The number of lines containing "Select" is the only answer wanted; work it out from the entries below.

+ + + +

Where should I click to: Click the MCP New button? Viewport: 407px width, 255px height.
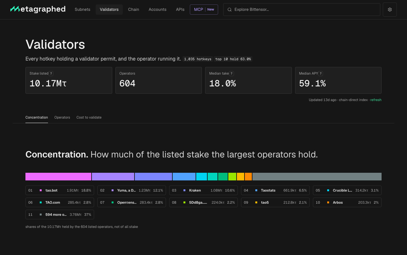click(x=204, y=10)
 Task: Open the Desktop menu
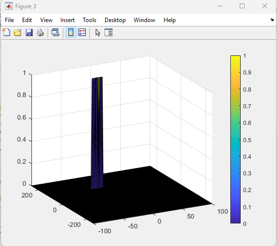click(115, 20)
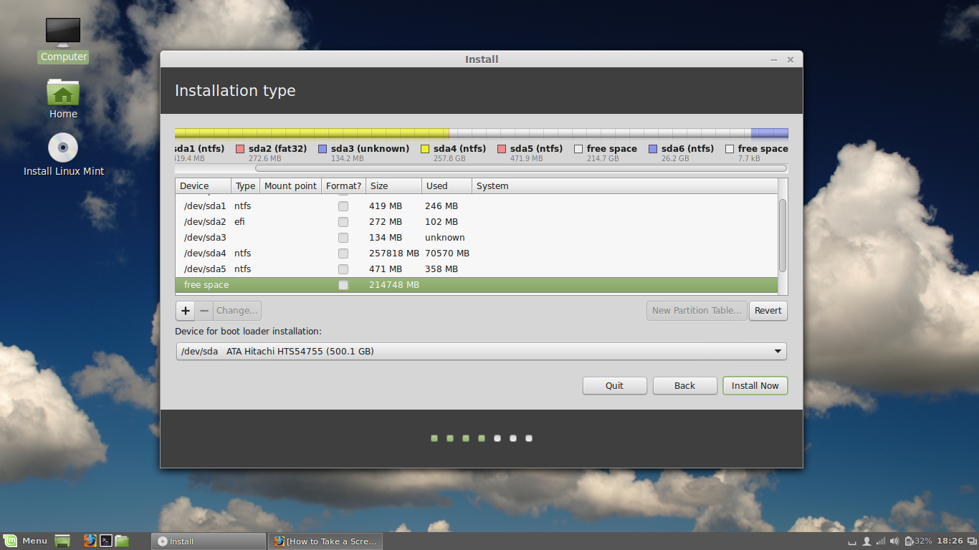Toggle format checkbox for /dev/sda2 efi
The image size is (979, 550).
(x=343, y=222)
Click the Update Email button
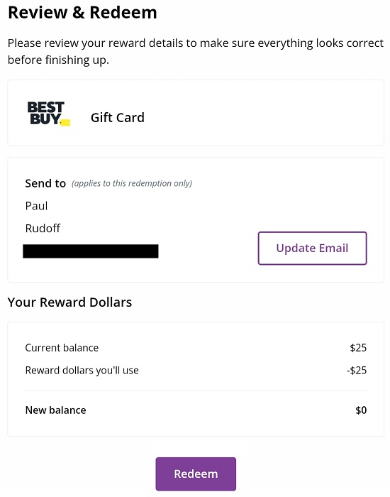The image size is (390, 497). tap(312, 249)
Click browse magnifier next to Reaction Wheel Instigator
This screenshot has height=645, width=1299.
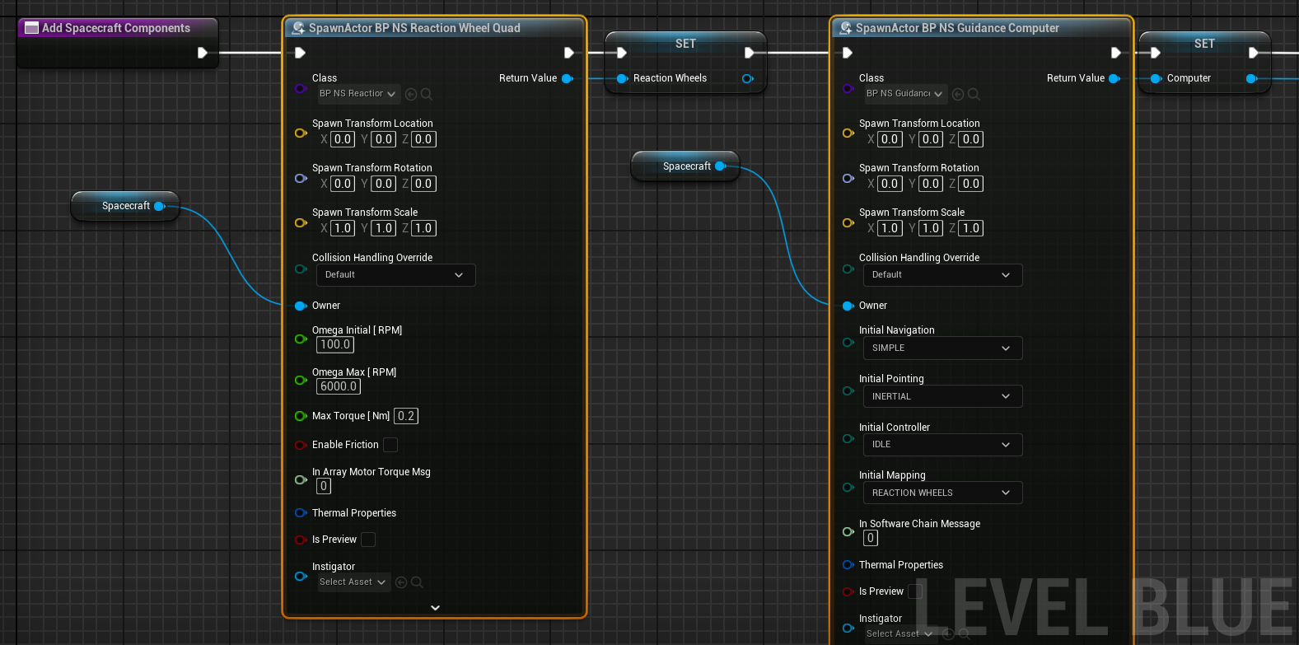[418, 582]
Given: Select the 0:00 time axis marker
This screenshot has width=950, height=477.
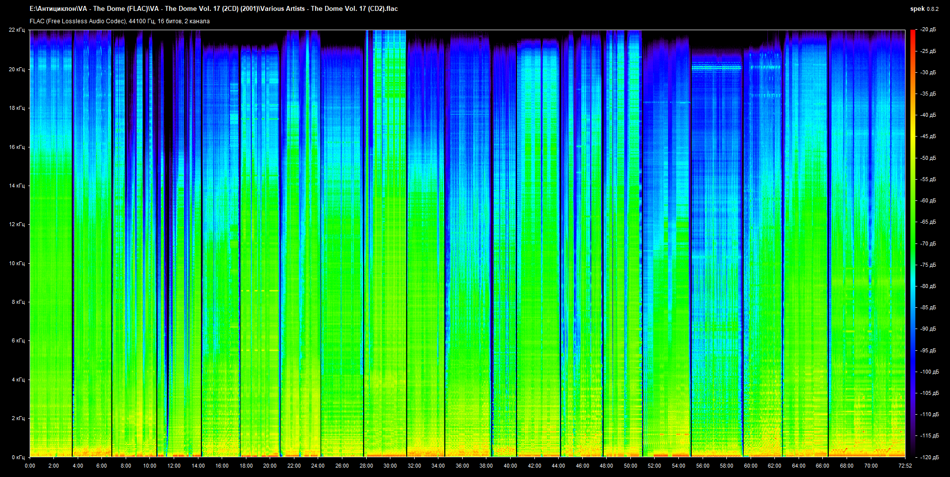Looking at the screenshot, I should 30,466.
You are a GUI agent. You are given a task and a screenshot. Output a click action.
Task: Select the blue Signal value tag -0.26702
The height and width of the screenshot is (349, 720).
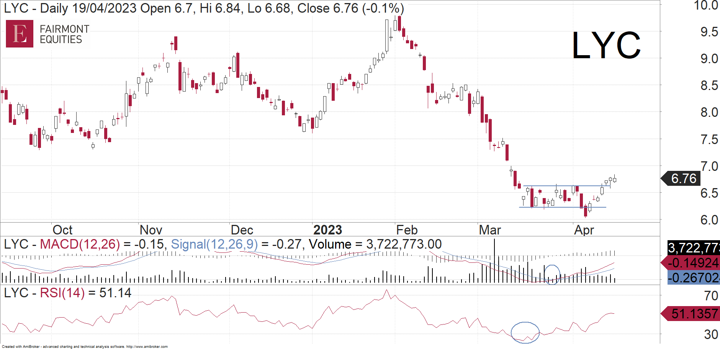[693, 277]
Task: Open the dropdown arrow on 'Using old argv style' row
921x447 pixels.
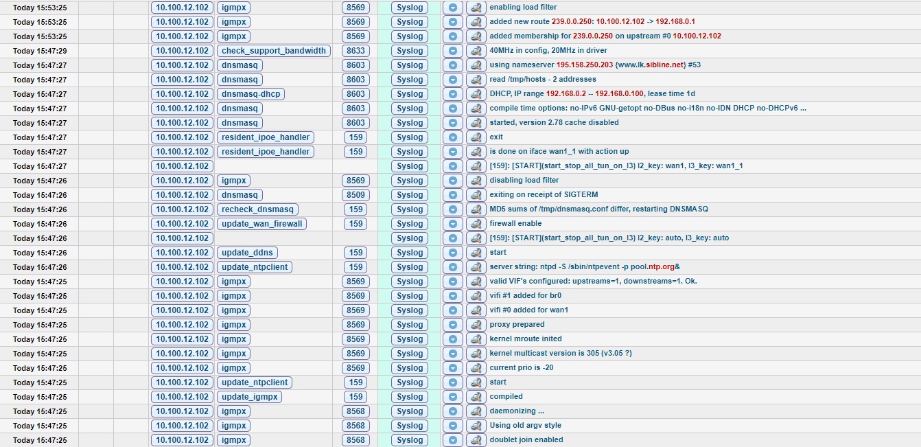Action: coord(453,426)
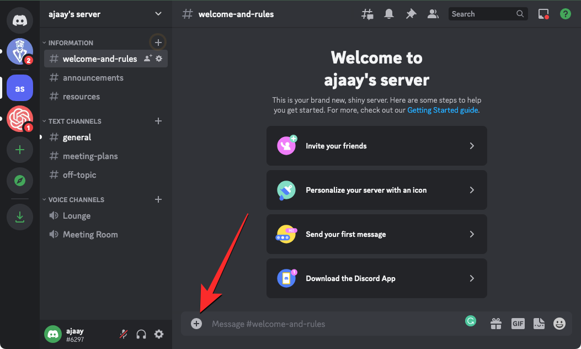The width and height of the screenshot is (581, 349).
Task: Click the Invite your friends button
Action: [x=376, y=146]
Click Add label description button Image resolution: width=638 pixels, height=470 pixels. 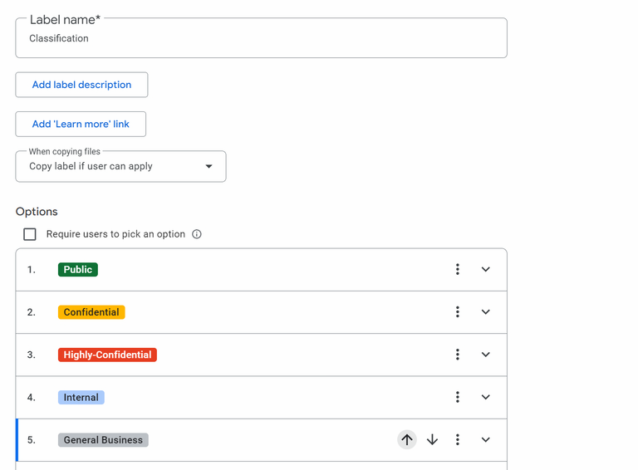point(81,85)
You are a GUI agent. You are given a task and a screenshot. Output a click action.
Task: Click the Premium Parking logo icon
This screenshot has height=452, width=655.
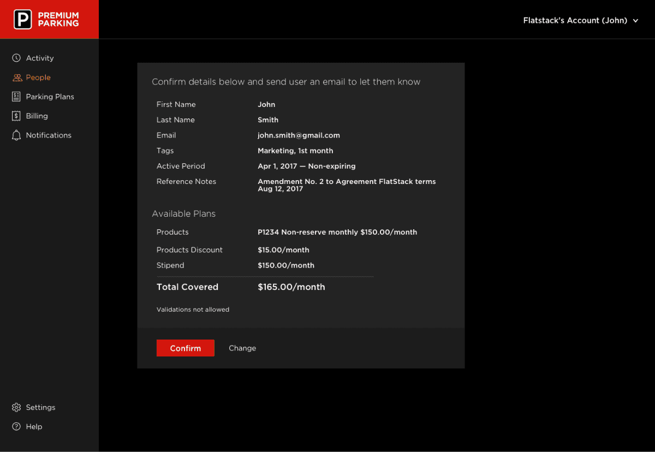click(23, 20)
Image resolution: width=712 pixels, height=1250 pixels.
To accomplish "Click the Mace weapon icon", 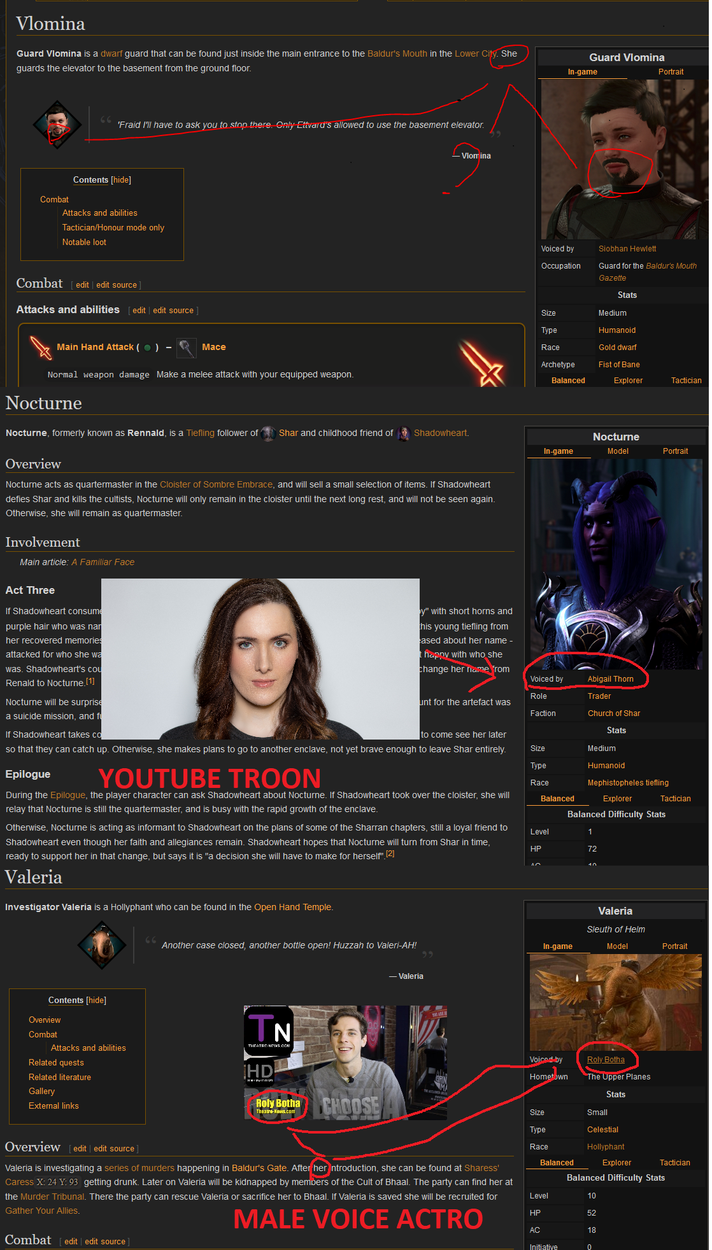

+ + + +

Exercise answer:
2